Exercise aim:
Below are some records. Copy every line in them that holds "Ivan".

___ Data section ___

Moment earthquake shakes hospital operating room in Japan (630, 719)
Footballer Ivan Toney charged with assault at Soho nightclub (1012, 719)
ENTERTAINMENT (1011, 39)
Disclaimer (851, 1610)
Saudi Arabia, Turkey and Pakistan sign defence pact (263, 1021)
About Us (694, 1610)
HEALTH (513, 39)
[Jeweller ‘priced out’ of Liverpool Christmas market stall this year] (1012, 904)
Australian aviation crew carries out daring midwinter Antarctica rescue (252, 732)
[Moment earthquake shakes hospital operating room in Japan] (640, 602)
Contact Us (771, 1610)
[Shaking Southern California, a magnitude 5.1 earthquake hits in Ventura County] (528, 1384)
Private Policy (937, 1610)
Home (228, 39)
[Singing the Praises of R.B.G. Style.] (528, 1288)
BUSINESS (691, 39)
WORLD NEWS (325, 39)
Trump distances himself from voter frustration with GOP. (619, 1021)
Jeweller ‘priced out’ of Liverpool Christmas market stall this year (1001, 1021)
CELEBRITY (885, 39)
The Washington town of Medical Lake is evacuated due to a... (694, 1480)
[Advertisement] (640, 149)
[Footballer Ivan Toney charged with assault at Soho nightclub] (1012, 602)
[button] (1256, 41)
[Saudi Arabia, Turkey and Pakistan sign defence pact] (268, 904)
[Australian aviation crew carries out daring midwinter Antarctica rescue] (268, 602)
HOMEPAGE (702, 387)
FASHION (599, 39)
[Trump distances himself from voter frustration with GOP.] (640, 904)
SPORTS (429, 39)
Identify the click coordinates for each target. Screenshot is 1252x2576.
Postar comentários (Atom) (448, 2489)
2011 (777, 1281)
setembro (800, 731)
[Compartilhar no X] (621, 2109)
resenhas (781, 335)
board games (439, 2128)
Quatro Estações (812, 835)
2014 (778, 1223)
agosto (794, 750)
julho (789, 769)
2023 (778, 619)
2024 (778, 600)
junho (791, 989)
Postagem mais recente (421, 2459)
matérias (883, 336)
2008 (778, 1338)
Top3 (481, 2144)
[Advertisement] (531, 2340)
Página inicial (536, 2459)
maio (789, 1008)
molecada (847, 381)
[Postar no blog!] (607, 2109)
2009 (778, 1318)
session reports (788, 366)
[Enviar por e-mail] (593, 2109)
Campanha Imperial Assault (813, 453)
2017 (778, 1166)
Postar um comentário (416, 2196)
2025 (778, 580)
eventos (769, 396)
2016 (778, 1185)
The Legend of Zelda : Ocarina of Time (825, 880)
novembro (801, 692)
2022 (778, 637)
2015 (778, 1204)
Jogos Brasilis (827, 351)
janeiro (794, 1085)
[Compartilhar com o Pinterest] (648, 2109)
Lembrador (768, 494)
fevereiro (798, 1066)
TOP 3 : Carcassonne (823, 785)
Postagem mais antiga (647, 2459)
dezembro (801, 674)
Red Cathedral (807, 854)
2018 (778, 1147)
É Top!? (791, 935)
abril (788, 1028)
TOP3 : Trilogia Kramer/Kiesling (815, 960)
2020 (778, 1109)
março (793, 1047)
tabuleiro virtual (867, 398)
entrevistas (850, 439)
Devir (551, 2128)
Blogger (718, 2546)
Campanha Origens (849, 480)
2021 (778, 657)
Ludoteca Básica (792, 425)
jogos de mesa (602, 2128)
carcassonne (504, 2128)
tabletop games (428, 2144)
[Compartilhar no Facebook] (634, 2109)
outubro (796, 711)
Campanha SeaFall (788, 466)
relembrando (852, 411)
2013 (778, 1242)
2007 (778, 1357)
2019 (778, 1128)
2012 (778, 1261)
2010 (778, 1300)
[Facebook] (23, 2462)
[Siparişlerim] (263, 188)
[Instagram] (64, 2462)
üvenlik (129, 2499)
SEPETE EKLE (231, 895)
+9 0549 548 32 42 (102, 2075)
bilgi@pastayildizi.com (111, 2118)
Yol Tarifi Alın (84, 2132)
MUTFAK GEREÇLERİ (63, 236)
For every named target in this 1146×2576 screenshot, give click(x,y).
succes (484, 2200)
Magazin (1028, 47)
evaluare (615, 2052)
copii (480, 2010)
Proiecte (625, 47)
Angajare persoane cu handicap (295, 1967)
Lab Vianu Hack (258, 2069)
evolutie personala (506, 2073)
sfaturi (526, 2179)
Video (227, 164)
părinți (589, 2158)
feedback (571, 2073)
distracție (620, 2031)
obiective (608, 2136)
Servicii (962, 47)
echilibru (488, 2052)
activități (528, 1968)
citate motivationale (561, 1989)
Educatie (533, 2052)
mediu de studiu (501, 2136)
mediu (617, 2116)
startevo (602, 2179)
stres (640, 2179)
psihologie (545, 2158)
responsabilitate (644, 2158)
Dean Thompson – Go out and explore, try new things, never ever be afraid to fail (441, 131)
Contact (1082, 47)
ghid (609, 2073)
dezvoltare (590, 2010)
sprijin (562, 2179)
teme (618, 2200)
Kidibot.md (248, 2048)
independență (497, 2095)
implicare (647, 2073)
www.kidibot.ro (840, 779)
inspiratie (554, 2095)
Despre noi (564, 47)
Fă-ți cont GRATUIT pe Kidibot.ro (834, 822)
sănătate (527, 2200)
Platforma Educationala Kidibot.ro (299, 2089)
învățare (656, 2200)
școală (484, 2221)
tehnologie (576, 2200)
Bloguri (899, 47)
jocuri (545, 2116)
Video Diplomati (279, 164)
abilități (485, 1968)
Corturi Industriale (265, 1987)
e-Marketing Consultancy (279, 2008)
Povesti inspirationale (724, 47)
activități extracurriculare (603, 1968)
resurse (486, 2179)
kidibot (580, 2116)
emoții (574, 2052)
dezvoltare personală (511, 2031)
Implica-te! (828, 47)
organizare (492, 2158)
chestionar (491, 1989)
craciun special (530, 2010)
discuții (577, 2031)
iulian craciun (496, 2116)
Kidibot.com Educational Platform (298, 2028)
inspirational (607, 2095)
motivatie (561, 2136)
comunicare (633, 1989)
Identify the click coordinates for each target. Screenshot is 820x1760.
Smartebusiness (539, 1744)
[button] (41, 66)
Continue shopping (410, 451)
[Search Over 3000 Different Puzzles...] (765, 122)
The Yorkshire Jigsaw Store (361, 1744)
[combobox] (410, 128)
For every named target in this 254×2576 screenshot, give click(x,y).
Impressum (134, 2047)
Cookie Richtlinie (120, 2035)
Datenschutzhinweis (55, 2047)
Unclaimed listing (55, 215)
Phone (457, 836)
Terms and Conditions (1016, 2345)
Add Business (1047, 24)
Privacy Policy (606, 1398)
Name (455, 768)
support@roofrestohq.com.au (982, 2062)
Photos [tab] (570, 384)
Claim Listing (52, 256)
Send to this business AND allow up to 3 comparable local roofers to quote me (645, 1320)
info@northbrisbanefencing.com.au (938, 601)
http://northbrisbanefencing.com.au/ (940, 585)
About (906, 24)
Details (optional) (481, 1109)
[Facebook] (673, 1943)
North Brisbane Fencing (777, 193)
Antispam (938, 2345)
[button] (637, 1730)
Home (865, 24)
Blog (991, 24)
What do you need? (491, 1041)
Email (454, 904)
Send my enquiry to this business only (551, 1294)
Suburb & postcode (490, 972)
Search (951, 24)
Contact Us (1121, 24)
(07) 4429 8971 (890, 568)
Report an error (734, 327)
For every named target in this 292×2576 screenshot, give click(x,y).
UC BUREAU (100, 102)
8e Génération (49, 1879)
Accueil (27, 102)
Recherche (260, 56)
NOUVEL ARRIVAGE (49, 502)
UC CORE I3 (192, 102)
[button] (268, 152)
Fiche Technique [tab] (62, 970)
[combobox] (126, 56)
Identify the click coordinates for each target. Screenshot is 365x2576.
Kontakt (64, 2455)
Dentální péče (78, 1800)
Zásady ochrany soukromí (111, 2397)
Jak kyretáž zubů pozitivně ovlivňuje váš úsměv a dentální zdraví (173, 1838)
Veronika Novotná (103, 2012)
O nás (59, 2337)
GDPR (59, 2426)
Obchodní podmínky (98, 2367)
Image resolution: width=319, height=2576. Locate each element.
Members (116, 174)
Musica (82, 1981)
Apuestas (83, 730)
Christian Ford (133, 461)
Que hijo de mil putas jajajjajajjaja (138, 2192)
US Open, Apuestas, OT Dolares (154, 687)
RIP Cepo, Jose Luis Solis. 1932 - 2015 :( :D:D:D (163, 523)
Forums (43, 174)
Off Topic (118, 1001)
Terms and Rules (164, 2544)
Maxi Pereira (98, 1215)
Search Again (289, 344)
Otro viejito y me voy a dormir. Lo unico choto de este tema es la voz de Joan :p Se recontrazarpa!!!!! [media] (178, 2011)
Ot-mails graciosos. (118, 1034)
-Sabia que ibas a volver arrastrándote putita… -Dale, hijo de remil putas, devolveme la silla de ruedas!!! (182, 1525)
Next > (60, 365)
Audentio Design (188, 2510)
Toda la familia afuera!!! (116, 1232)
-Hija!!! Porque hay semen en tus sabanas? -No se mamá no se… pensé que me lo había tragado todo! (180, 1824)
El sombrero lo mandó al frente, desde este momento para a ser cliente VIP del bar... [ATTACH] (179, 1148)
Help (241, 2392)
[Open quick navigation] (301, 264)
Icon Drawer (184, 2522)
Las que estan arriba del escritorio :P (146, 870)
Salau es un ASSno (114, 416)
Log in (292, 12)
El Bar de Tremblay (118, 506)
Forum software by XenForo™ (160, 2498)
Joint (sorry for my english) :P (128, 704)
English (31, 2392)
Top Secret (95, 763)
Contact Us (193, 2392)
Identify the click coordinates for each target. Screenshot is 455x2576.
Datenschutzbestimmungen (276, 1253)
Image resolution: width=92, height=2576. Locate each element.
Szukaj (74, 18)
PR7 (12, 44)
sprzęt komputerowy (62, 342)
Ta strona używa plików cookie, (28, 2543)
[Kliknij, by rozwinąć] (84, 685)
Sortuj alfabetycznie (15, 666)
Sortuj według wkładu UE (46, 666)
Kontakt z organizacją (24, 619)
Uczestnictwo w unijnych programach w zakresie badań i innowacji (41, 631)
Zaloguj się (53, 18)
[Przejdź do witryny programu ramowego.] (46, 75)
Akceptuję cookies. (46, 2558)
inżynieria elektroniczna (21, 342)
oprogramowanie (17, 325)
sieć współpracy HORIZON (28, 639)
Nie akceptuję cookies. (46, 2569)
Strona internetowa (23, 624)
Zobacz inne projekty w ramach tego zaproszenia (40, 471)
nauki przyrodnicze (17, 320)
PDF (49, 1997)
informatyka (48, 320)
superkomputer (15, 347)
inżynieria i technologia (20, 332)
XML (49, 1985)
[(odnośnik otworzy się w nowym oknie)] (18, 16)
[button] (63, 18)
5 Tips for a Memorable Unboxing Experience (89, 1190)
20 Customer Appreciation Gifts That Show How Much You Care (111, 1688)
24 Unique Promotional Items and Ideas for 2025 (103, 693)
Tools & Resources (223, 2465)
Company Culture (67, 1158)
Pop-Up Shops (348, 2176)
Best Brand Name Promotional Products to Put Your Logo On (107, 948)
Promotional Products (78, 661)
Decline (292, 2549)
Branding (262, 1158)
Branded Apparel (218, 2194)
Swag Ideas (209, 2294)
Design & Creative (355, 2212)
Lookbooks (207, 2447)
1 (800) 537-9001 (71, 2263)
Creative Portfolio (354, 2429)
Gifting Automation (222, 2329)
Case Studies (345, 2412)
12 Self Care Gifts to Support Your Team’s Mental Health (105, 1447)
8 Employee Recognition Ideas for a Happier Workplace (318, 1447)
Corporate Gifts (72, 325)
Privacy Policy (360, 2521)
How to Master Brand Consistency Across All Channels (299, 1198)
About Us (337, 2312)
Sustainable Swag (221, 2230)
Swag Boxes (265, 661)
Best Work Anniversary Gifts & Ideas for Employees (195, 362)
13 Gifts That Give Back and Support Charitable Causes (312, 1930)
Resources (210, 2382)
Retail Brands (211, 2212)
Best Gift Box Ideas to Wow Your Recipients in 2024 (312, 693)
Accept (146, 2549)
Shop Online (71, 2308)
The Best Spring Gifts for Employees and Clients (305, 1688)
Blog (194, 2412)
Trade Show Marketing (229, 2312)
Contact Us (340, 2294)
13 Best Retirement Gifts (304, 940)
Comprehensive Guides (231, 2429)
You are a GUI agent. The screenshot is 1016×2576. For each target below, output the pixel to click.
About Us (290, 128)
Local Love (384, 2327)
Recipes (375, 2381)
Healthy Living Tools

___

Result below:
Footballer Ivan Toney charged with assault at Soho nightclub (1012, 719)
[Footballer Ivan Toney charged with assault at Soho nightclub] (1012, 602)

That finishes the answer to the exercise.